* **What this task involves**
Copy the rows below word for word, starting at the line that contains "Task: Click the bold" and ending at the end of the rows. Leave the pictures out of your copy.

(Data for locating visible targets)
======
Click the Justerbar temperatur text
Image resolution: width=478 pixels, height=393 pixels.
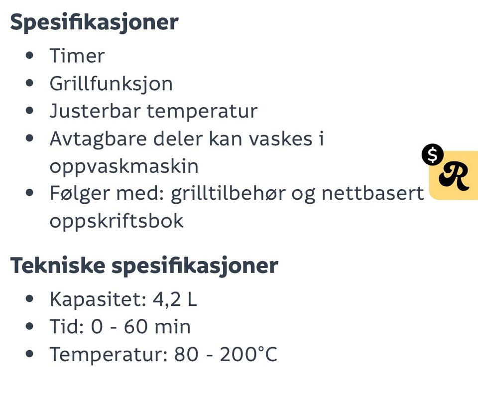point(153,111)
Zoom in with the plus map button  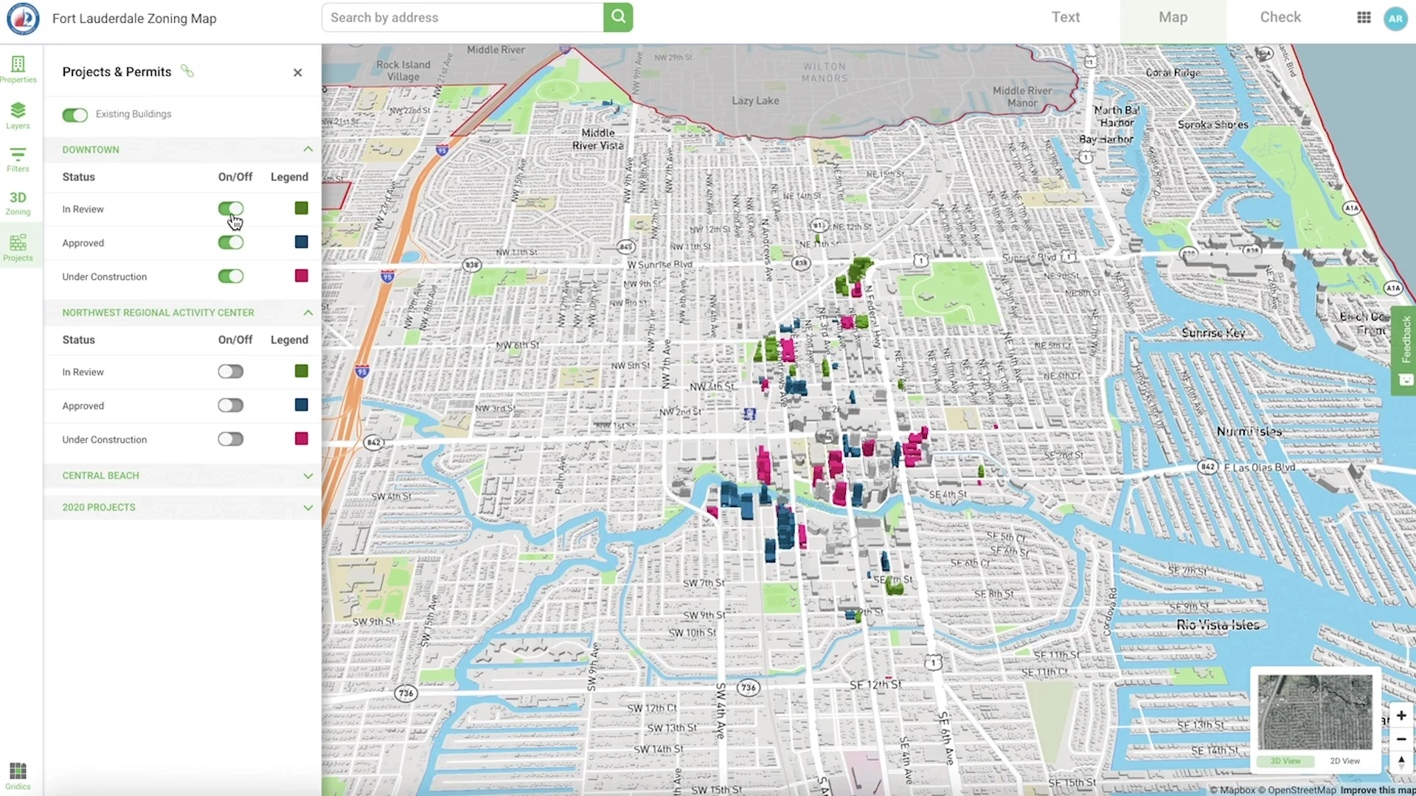tap(1401, 716)
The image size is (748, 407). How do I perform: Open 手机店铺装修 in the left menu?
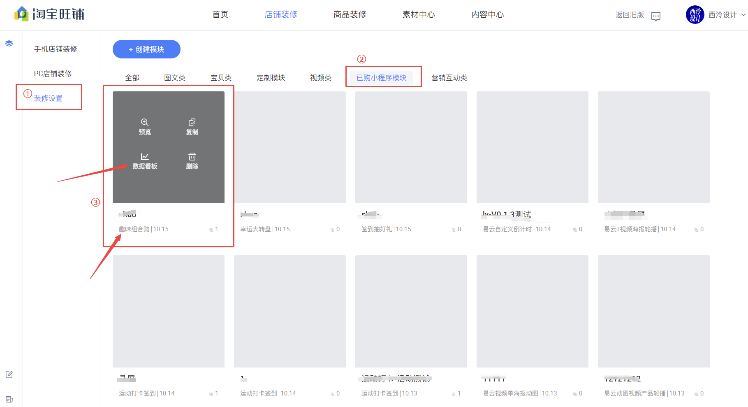pyautogui.click(x=56, y=49)
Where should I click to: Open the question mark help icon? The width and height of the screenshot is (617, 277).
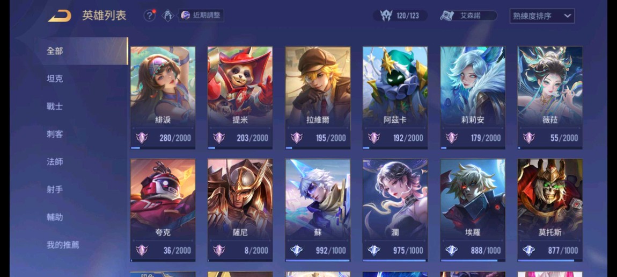[149, 16]
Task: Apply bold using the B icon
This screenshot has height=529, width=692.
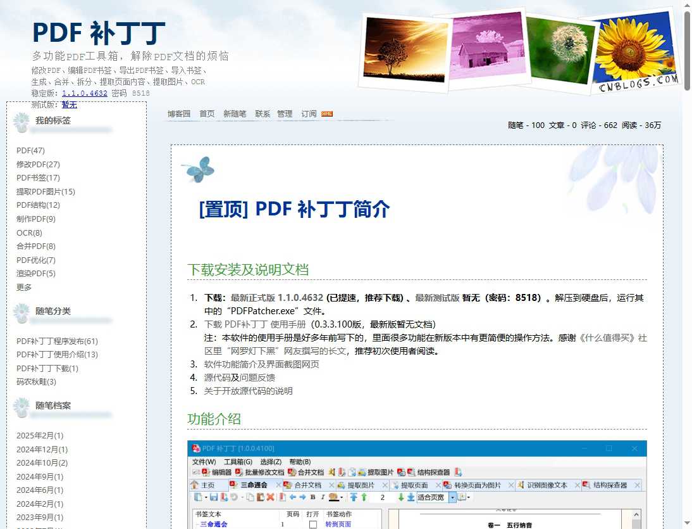Action: click(x=312, y=498)

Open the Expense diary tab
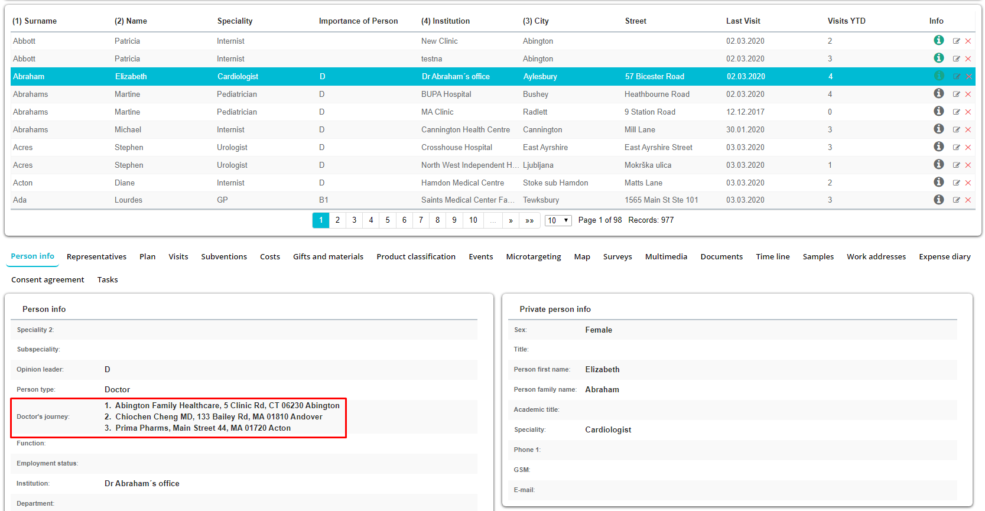point(944,256)
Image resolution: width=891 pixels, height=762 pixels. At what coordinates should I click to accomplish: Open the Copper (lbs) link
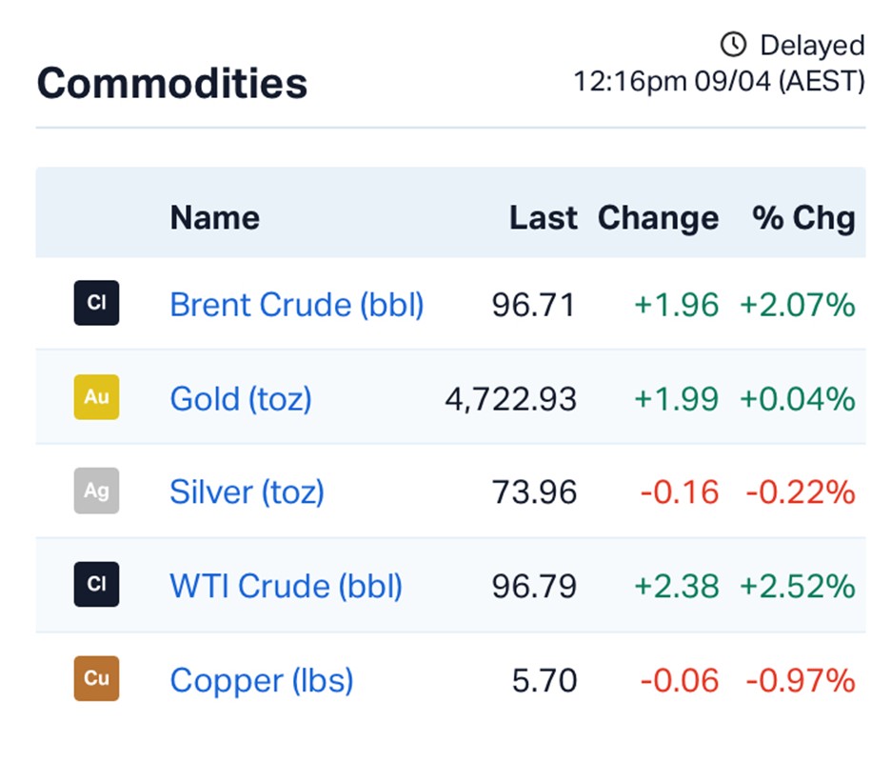pyautogui.click(x=261, y=680)
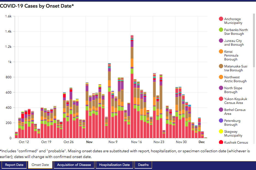Open the Acquisition of Disease tab

coord(74,165)
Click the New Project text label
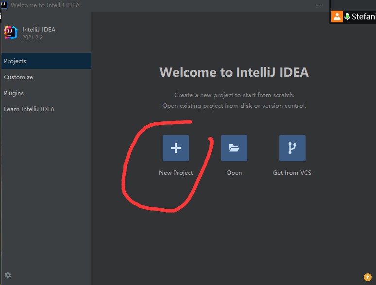The image size is (376, 285). tap(176, 173)
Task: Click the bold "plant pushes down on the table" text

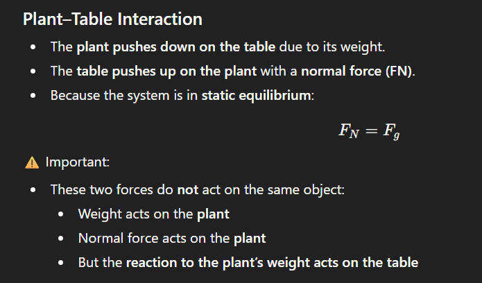Action: (x=177, y=48)
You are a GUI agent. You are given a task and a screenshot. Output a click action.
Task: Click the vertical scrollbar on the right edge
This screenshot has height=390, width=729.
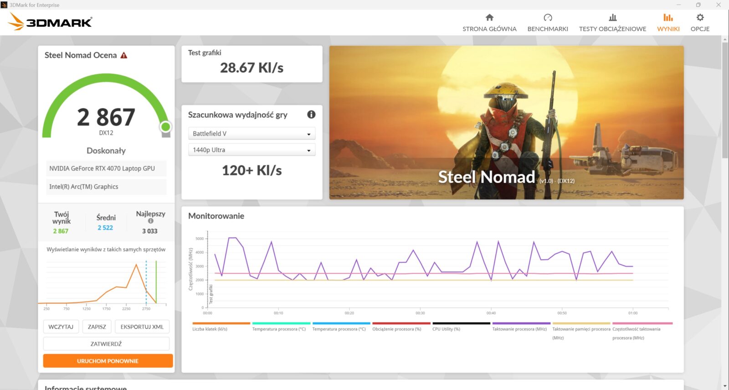[x=725, y=100]
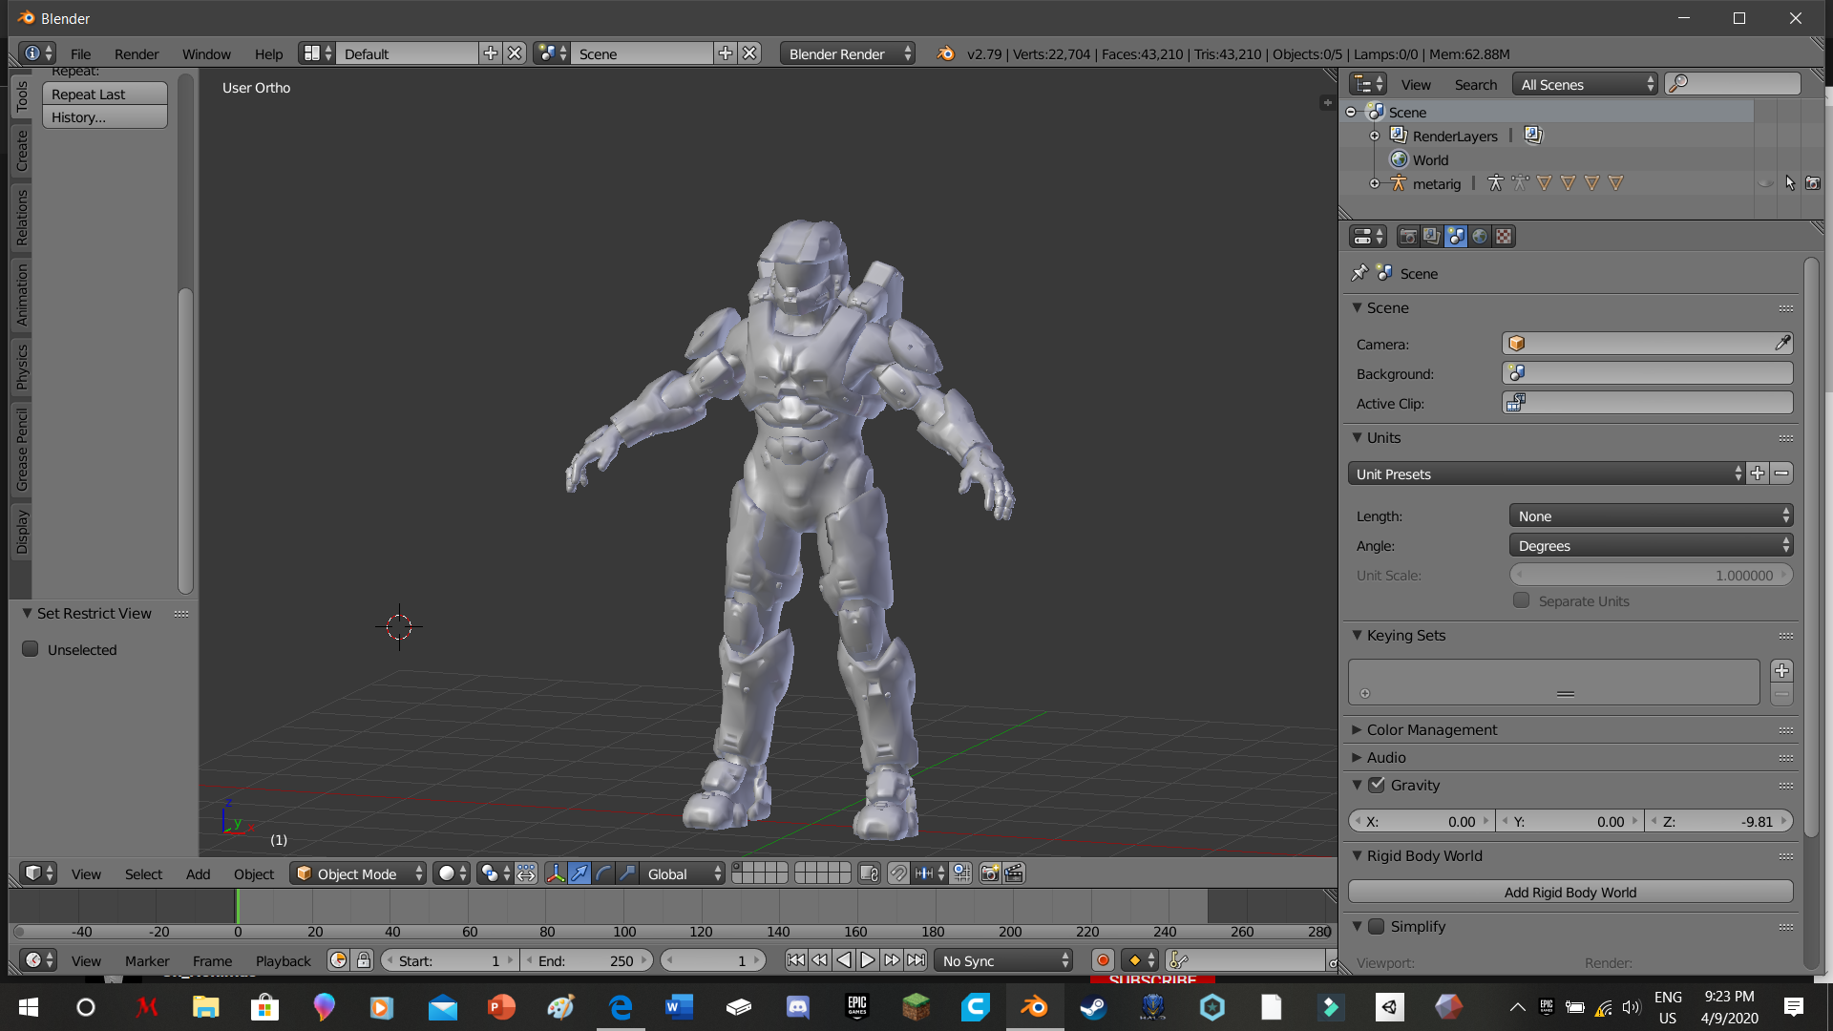
Task: Click the snap magnet icon in 3D header
Action: (898, 873)
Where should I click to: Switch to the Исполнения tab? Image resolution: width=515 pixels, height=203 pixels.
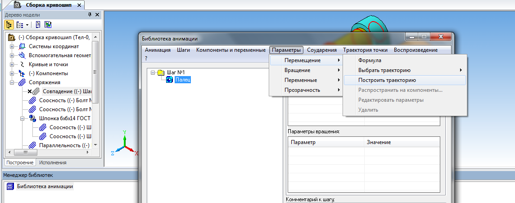53,162
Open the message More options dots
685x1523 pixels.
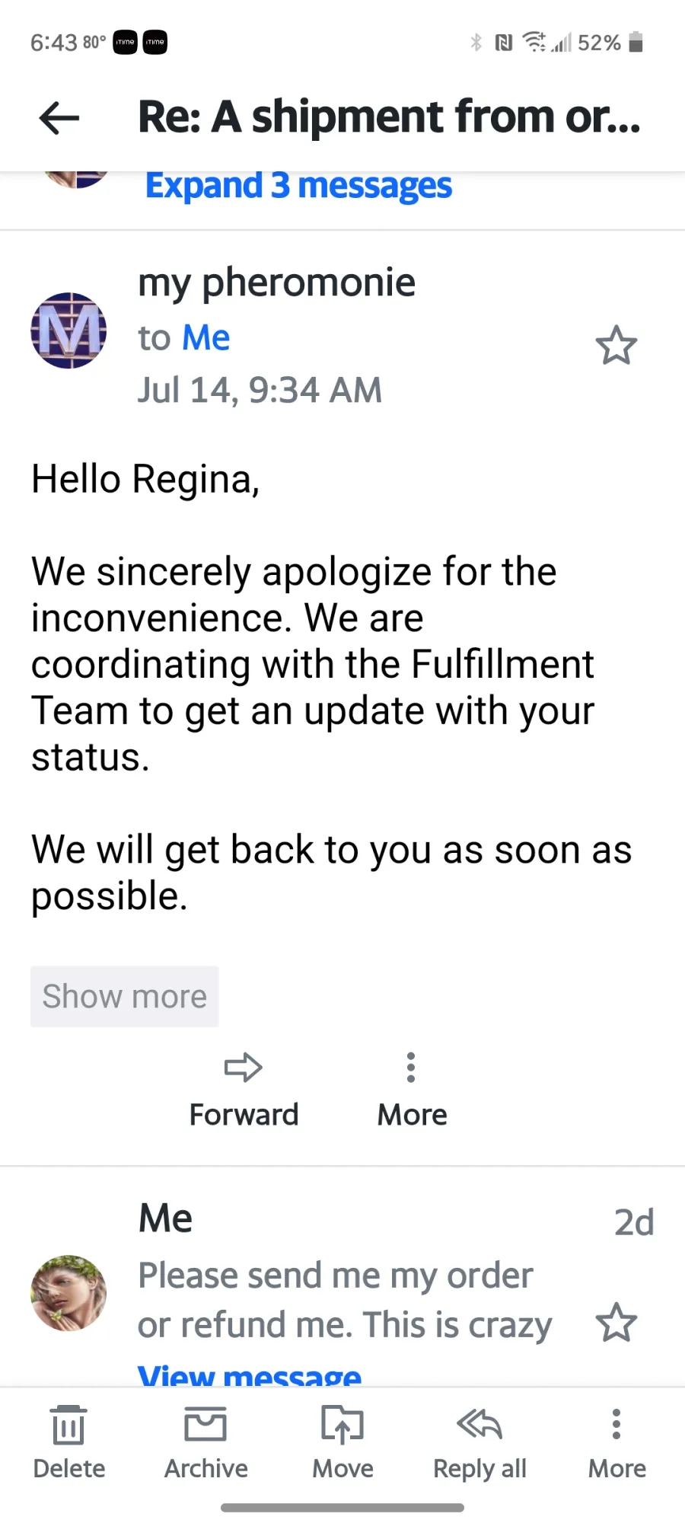[411, 1067]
======
* **Full solution**
Task: Click the bold "plant pushes down on the table" text

Action: (x=177, y=48)
You are a GUI agent. You are given a task and a screenshot. Output a click action.
Task: Click the vertical scrollbar on the right edge
This screenshot has height=390, width=729.
[x=725, y=100]
Task: Click the snap magnet icon in 3D header
Action: (898, 873)
Where should I click to: Switch to the Исполнения tab? Image resolution: width=515 pixels, height=203 pixels.
53,162
Open the message More options dots
685x1523 pixels.
[411, 1067]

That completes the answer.